TASKS AND EXERCISES:
[1] In the Jaguars mailbag, whom does John call a key to the team's run-blocking ability?
[2] Do these statements agree with the Jaguars mailbag? (a) John calls tight end overall a weakness. (b) John says many teams without much playoff experience have won Super Bowls. (c) Tom writes in from Memphis.

EXTRACTED TEXT:
===============
Steven from Memphis, TN:
As the Jags enter the playoffs, what are the team's weaknesses or areas of concern? I will suggest a few and see if you agree and can add some more. One is tight end and the other is lack of playoff experience.
John: I can't call tight end overall a weakness, because Marcedes Lewis is a key to this team's run-blocking ability and the Jaguars' run offense hardly is a weakness. Now, would it nice to have a big-time receiving threat? Sure. Remember, though: every NFL team has weaknesses, even Super Bowl-winning teams. Obviously a lack of playoff experience is another weakness. You ideally would love to have a quarterback with a bunch of playoff victories and a roster around him that had been there a lot, too. The Jaguars don't. At the same time, a lot of teams without much playoff experience have won Super Bowls, so I wouldn't fret this too much.
Tom from St. John's, FL:
I am confused about one aspect of the "catch" controversy. By rule, when any part of the ball crossing the plane of the goal line, it is at that moment a touchdown – and example after example can be cited. By the same token, a pass is not complete if it crosses the sideline plane until it is controlled. Seems to me the rule is in place but was totally ignored in the most recent incident. By the way, I loved the "index card" validation.
===============
STORED DATA:
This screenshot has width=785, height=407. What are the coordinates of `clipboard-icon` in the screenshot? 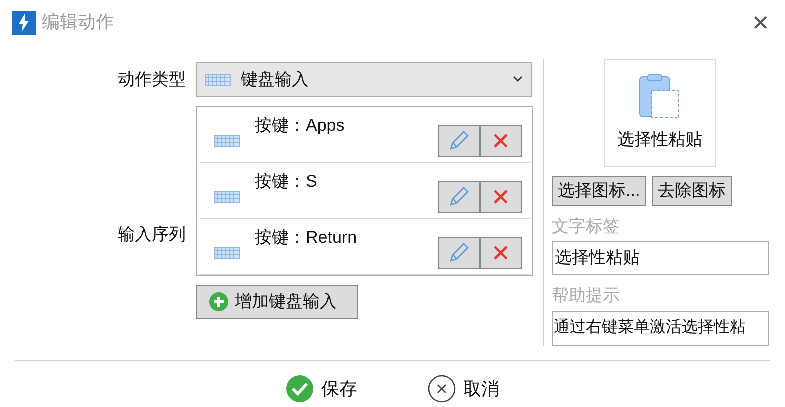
===============
SOLUTION SET:
[1] Marcedes Lewis

[2]
(a) No: "I can't call tight end overall a weakness"
(b) Yes: "a lot of teams without much playoff experience have won Super Bowls"
(c) No: "Tom from St. John's, FL:"